TASK DETAILS: Copy out the entries below exactly as they stand, but only from the line containing "Given: Click the 65% humidity value" through the line containing "This screenshot has width=1010, height=766.".

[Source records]
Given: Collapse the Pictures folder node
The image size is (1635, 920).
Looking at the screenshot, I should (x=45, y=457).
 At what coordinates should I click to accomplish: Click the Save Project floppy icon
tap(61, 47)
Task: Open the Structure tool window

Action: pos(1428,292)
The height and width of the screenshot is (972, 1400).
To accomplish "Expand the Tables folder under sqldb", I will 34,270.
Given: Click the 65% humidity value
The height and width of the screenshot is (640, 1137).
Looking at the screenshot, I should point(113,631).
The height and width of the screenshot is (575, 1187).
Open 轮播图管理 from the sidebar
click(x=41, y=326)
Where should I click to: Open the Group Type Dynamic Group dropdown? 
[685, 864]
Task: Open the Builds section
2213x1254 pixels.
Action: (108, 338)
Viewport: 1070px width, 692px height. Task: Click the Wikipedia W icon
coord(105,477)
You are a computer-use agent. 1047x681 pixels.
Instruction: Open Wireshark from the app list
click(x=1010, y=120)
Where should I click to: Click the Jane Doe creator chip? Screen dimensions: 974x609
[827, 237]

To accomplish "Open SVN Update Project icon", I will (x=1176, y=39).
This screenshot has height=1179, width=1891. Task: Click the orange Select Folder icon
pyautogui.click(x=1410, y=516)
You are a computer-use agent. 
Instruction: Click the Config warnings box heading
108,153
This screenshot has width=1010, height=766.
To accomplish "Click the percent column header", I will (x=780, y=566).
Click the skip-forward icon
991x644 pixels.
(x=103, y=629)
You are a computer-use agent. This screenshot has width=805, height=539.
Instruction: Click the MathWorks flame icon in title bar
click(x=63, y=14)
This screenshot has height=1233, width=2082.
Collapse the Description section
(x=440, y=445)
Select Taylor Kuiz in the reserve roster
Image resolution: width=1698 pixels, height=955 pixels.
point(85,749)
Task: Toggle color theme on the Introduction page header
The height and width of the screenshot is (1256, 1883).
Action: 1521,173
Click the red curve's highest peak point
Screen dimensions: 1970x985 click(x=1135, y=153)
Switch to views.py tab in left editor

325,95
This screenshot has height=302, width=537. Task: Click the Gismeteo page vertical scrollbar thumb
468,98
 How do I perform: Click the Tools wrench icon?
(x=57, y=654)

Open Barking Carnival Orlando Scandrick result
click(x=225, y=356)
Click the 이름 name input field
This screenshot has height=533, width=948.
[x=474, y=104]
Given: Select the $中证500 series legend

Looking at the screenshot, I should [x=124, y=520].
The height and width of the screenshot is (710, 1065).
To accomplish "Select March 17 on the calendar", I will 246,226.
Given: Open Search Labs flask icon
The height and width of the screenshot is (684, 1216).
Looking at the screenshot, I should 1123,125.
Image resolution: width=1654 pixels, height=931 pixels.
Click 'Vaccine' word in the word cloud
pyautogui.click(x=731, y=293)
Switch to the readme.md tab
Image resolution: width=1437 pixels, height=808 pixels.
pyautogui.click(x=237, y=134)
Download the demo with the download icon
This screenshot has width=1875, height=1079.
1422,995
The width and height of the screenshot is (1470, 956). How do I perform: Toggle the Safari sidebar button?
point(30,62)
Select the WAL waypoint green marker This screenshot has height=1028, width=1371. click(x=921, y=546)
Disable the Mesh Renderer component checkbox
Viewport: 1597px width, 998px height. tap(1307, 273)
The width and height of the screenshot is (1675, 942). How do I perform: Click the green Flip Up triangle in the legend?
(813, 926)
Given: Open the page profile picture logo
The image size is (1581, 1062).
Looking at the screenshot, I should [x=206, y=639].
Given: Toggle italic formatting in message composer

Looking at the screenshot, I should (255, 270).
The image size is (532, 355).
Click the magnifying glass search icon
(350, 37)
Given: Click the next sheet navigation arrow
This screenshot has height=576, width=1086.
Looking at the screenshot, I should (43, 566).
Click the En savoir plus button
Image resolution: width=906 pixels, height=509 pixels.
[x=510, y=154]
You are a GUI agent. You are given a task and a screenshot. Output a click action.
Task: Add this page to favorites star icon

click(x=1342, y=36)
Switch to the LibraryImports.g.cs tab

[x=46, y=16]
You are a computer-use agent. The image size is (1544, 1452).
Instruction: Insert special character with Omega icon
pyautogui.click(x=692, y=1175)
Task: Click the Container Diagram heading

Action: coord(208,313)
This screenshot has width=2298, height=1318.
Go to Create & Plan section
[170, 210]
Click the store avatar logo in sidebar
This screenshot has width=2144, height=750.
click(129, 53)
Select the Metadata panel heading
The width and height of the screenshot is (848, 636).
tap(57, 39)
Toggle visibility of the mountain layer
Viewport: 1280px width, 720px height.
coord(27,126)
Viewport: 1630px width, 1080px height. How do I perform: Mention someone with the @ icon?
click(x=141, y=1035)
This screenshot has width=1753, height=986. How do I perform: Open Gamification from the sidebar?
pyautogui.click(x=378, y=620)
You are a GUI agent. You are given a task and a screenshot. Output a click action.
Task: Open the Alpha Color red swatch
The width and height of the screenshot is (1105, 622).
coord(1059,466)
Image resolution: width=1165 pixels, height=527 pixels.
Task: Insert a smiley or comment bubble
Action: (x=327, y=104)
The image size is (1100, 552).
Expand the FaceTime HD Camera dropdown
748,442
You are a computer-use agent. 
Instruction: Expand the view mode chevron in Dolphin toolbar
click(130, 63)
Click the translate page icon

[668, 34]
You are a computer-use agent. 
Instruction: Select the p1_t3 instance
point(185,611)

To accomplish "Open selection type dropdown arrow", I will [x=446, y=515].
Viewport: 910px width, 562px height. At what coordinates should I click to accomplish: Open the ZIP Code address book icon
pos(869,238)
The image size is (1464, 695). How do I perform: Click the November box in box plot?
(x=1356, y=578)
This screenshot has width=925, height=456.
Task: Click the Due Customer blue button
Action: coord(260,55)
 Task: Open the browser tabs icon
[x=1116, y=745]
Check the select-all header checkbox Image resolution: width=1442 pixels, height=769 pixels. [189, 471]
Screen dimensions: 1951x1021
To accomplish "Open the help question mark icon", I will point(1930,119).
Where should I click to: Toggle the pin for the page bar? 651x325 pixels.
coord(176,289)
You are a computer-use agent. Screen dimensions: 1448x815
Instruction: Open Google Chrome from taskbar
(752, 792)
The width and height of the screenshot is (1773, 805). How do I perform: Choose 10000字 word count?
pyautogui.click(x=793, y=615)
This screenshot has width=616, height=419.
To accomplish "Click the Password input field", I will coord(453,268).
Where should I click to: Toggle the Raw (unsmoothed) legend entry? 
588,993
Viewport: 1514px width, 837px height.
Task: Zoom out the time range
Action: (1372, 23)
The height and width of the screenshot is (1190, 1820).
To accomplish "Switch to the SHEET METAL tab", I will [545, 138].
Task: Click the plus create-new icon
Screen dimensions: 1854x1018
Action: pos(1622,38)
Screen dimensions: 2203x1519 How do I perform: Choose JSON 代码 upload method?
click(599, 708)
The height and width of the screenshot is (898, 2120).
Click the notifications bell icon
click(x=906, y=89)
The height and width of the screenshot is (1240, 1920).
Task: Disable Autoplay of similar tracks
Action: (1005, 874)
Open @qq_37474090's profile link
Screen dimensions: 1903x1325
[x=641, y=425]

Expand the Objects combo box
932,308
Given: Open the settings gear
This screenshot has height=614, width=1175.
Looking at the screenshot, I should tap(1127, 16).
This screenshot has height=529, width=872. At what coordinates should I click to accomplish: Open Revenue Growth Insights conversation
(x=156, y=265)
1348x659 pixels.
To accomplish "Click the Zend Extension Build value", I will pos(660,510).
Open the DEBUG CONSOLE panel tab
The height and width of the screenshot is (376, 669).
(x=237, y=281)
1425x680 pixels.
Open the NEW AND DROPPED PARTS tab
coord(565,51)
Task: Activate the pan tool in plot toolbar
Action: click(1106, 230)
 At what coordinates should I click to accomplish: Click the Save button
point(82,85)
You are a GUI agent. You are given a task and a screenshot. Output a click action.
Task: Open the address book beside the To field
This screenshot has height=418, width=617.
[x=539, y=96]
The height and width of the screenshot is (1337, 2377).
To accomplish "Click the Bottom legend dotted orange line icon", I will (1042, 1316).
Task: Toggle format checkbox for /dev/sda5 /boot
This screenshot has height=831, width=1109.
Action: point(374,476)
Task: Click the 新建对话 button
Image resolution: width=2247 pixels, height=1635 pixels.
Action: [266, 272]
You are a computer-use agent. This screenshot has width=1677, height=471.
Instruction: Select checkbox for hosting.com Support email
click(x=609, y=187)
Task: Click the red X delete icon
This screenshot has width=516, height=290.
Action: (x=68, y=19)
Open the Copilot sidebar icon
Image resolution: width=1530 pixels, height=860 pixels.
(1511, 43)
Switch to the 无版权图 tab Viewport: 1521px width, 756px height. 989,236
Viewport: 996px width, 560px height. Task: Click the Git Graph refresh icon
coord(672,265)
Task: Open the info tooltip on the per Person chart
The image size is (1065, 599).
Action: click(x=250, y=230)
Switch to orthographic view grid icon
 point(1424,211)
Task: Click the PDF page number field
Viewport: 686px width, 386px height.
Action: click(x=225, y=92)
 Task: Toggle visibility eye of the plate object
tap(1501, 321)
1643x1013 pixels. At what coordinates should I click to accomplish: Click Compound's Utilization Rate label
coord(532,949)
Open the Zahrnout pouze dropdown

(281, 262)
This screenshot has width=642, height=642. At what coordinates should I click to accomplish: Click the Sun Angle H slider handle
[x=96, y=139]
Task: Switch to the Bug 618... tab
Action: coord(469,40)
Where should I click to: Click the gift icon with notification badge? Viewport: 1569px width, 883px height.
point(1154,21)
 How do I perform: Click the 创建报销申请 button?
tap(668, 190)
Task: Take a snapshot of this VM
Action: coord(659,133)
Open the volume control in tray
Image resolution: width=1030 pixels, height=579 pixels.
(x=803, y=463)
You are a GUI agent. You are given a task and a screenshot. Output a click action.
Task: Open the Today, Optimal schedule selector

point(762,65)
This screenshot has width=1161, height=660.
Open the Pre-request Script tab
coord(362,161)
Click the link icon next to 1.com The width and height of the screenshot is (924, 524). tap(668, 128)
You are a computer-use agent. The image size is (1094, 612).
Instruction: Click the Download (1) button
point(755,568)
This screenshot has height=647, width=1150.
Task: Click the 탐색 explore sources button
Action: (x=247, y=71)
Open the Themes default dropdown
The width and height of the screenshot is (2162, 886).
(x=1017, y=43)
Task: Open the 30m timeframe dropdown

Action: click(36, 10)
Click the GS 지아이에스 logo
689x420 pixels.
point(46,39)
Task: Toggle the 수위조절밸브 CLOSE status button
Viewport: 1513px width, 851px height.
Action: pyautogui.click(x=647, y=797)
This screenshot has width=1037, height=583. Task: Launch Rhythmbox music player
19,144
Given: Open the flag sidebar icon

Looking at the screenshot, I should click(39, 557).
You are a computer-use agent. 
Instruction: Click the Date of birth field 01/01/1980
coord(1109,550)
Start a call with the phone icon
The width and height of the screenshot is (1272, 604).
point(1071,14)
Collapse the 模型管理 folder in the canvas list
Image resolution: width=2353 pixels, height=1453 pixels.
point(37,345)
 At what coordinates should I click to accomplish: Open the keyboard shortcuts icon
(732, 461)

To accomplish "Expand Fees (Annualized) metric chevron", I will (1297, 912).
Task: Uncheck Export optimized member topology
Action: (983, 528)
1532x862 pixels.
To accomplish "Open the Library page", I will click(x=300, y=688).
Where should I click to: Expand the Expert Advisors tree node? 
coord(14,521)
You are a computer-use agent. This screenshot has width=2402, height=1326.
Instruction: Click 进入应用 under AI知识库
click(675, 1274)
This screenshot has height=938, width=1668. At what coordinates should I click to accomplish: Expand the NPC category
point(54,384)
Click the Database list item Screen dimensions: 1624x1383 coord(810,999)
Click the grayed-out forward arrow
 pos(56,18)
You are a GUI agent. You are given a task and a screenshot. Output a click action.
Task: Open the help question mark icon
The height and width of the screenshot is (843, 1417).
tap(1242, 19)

FINAL ANSWER:
Given: Click the 65% humidity value
The height and width of the screenshot is (640, 1137).
Looking at the screenshot, I should point(113,631).
The height and width of the screenshot is (575, 1187).
Open 轮播图管理 from the sidebar
click(x=41, y=326)
Where should I click to: Open the Group Type Dynamic Group dropdown? 
[685, 864]
Task: Open the Builds section
2213x1254 pixels.
Action: (108, 338)
Viewport: 1070px width, 692px height. Task: Click the Wikipedia W icon
coord(105,477)
You are a computer-use agent. 1047x681 pixels.
Instruction: Open Wireshark from the app list
click(x=1010, y=120)
Where should I click to: Click the Jane Doe creator chip? Screen dimensions: 974x609
[827, 237]

To accomplish "Open SVN Update Project icon", I will (x=1176, y=39).
This screenshot has height=1179, width=1891. Task: Click the orange Select Folder icon
pyautogui.click(x=1410, y=516)
You are a computer-use agent. 
Instruction: Click the Config warnings box heading
108,153
This screenshot has width=1010, height=766.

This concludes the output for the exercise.